India as a balancing power

This has made India hugely popular in foreign policy circles. Its “demographic, geographic, economic and military size is considered an important balancing factor,” to counter China in Asia, Sibal explained. The trendy new concept of “indo pacific” being banded about was designed to link the security of the Indian Ocean with that of the Pacific, creating the basis for involving India in ASEAN and other Western Pacific security arrangements, he said.

And Prime Minister Narendra Modi knows it. Former foreign secretary Lalit Mansingh sees his exhaustive foreign policy efforts since coming to power last May – visiting Japan, the US, Australia and numerous neighbours like Nepal and Sri Lanka, which hadn’t seen a visiting Indian Prime Minister in decades – as a bold move, propelling India to “the centre of the partnership with the US in the Indo-Pacific”. “The fact that he has chosen to come out upfront and say ‘We want to be counted as one of the leaders that will decide on the future of that region,’ I think that is a very bold move,” Mansingh said.

Modi completed a whirlwind tour of the Indian Ocean in March, strengthening security cooperation with Mauritius and the Seychelles, rebuilding ties with Sri Lanka – and overall furthering his predecessor Manmohan Singh’s ambition for India to assume, “responsibility for stability in the Indian Ocean Region” and “become a net provider of security”.

 

The challenge: building India’s strength

Foreign policy experts have doubts about whether India is doing enough to become the net security provider it wishes to be, and the balance to China so many are seeking. They’re questioning whether India and the US can really help each other if there is a confrontation with China? Should India reject China’s $40 billion Maritime Silk Route and create an alternative order in the region? Or go ahead with it, with or without American collaboration? And is it in India’s interests to get deeper into the US embrace to hedge China’s strength?

But Ashley Trellis, senior associate of Carnegie Endowment for International Peace’s South Asia Program, said the key challenge was whether the US can move fast enough: “To build up Indian power in ways that enable it to satisfy the objective of creating constraints on China’s ability to misuse its own power”. Leaders have to now translate all the talk about India’s potential as a counterbalance to China into tangible policies.

This strategy doesn’t come without bugbears. Trellis pointed out that an India strong enough, “to balance China will of necessity probably threaten the Pakistanis”.

 

A different take: is China so threatening after all?

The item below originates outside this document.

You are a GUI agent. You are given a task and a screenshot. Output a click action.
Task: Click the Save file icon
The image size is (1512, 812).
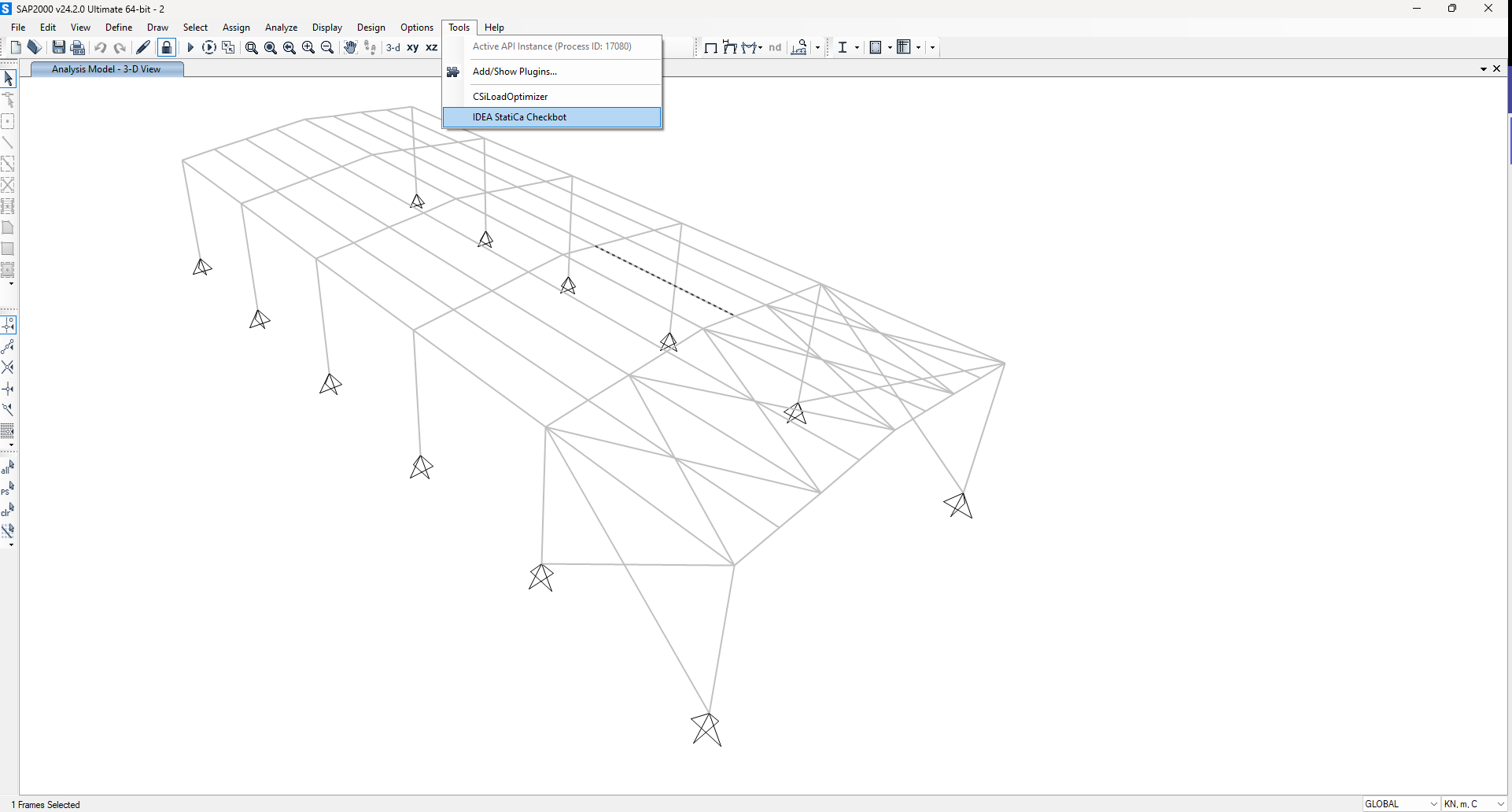pyautogui.click(x=58, y=47)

Meanwhile, Australia’s presence at the conference came in the form of Peter Rowe, former acting deputy secretary of the Department of Foreign Affairs and Trade (DFAT), who argued that the threat from China may not be as great as many fear. “China has developed a relationship with Australia after having told us that we could not have a security guarantor in the US and a strong economic relations with China,” Rowe pointed out. “In fact our relations have never been better with both countries.”

Rowe argued that political and economic circumstances in China had created a strategic window of opportunity for Australia, India and the wider world, to engage with Beijing and keep it bound to the international rules and systems currently in place. “I don’t think [China’s President] Xi Jinping overestimates China’s economic or military power… he has a greater appreciation of what China needs to go through before it is that power that can take over the security guarantee of the region.

“That gives us space, it gives us time to demonstrate and to ensure that the rules based international system that we’re all committed to, and has worked so well for all of us, and for China as well, is still the way to go – I think that will be done by cooperation amongst democracies – India, the US, Australia, Japan – those counties with those open rules based values.”